Word for word, reproduce all of the entries shown below.

***

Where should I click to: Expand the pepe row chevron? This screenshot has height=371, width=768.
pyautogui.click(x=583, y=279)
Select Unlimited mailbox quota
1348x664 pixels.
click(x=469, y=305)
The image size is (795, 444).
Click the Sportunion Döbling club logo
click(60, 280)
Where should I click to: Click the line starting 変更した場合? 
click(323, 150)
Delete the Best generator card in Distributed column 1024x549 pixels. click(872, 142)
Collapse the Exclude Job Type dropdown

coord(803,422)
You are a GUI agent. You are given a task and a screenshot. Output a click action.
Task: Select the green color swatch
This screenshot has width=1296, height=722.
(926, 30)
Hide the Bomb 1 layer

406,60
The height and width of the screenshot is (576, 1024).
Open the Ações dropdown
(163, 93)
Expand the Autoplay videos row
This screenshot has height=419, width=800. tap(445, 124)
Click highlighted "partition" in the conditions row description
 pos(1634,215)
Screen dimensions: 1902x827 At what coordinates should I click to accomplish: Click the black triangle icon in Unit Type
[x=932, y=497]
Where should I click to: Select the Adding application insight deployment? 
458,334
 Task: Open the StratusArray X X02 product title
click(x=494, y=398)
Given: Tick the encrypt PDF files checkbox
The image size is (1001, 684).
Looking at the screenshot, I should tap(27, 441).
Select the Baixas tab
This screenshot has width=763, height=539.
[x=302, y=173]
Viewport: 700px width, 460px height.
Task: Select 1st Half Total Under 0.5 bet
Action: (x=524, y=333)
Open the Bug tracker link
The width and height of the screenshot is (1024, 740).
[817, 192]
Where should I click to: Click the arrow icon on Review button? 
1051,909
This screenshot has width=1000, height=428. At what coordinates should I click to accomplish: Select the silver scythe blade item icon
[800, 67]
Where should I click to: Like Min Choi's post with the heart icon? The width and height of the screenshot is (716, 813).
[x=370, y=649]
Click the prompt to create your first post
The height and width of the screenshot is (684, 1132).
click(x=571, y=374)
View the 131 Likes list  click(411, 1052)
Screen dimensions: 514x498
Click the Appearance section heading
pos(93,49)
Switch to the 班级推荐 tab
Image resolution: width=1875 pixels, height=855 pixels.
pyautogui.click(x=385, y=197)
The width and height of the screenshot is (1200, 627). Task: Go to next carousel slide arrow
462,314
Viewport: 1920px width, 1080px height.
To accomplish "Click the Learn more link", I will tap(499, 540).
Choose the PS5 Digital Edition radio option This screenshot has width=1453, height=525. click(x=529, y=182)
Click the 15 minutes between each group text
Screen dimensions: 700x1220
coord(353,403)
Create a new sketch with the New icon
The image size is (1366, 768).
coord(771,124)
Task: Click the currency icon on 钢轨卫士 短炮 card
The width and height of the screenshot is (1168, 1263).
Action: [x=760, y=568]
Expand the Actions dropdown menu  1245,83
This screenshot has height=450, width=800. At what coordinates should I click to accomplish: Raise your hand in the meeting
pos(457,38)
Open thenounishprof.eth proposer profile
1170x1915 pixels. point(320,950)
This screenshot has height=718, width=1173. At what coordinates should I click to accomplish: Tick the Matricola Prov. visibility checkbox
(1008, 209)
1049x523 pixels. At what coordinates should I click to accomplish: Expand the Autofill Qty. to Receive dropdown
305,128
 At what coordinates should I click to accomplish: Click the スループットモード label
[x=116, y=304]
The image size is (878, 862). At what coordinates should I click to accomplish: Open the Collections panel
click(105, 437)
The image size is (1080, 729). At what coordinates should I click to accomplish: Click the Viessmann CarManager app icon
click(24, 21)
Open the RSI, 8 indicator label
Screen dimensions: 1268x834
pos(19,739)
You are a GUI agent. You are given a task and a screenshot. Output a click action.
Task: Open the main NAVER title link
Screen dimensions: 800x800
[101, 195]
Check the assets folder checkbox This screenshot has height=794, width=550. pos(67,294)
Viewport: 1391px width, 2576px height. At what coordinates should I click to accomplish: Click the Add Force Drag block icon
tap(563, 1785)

***

-- RESPONSE BELOW --
Where should I click to: Expand the pepe row chevron? This screenshot has height=371, width=768.
pyautogui.click(x=583, y=279)
Select Unlimited mailbox quota
1348x664 pixels.
click(x=469, y=305)
The image size is (795, 444).
Click the Sportunion Döbling club logo
click(60, 280)
Where should I click to: Click the line starting 変更した場合? 
click(323, 150)
Delete the Best generator card in Distributed column 1024x549 pixels. click(872, 142)
Collapse the Exclude Job Type dropdown

coord(803,422)
You are a GUI agent. You are given a task and a screenshot. Output a click action.
Task: Select the green color swatch
This screenshot has width=1296, height=722.
(926, 30)
Hide the Bomb 1 layer

406,60
The height and width of the screenshot is (576, 1024).
Open the Ações dropdown
(163, 93)
Expand the Autoplay videos row
This screenshot has height=419, width=800. tap(445, 124)
Click highlighted "partition" in the conditions row description
 pos(1634,215)
Screen dimensions: 1902x827 At what coordinates should I click to accomplish: Click the black triangle icon in Unit Type
[x=932, y=497]
Where should I click to: Select the Adding application insight deployment? 
458,334
 Task: Open the StratusArray X X02 product title
click(x=494, y=398)
Given: Tick the encrypt PDF files checkbox
The image size is (1001, 684).
Looking at the screenshot, I should tap(27, 441).
Select the Baixas tab
This screenshot has width=763, height=539.
[x=302, y=173]
Viewport: 700px width, 460px height.
Task: Select 1st Half Total Under 0.5 bet
Action: (x=524, y=333)
Open the Bug tracker link
The width and height of the screenshot is (1024, 740).
[817, 192]
Where should I click to: Click the arrow icon on Review button? 
1051,909
This screenshot has width=1000, height=428. At what coordinates should I click to accomplish: Select the silver scythe blade item icon
[800, 67]
Where should I click to: Like Min Choi's post with the heart icon? The width and height of the screenshot is (716, 813).
[x=370, y=649]
Click the prompt to create your first post
The height and width of the screenshot is (684, 1132).
click(x=571, y=374)
View the 131 Likes list  click(411, 1052)
Screen dimensions: 514x498
Click the Appearance section heading
pos(93,49)
Switch to the 班级推荐 tab
Image resolution: width=1875 pixels, height=855 pixels.
pyautogui.click(x=385, y=197)
The width and height of the screenshot is (1200, 627). Task: Go to next carousel slide arrow
462,314
Viewport: 1920px width, 1080px height.
To accomplish "Click the Learn more link", I will tap(499, 540).
Choose the PS5 Digital Edition radio option This screenshot has width=1453, height=525. click(x=529, y=182)
Click the 15 minutes between each group text
Screen dimensions: 700x1220
coord(353,403)
Create a new sketch with the New icon
The image size is (1366, 768).
coord(771,124)
Task: Click the currency icon on 钢轨卫士 短炮 card
The width and height of the screenshot is (1168, 1263).
Action: [x=760, y=568]
Expand the Actions dropdown menu  1245,83
This screenshot has height=450, width=800. At what coordinates should I click to accomplish: Raise your hand in the meeting
pos(457,38)
Open thenounishprof.eth proposer profile
1170x1915 pixels. point(320,950)
This screenshot has height=718, width=1173. At what coordinates should I click to accomplish: Tick the Matricola Prov. visibility checkbox
(1008, 209)
1049x523 pixels. At what coordinates should I click to accomplish: Expand the Autofill Qty. to Receive dropdown
305,128
 At what coordinates should I click to accomplish: Click the スループットモード label
[x=116, y=304]
The image size is (878, 862). At what coordinates should I click to accomplish: Open the Collections panel
click(105, 437)
The image size is (1080, 729). At what coordinates should I click to accomplish: Click the Viessmann CarManager app icon
click(24, 21)
Open the RSI, 8 indicator label
Screen dimensions: 1268x834
pos(19,739)
You are a GUI agent. You are given a task and a screenshot. Output a click action.
Task: Open the main NAVER title link
Screen dimensions: 800x800
[101, 195]
Check the assets folder checkbox This screenshot has height=794, width=550. pos(67,294)
Viewport: 1391px width, 2576px height. At what coordinates should I click to accomplish: Click the Add Force Drag block icon
tap(563, 1785)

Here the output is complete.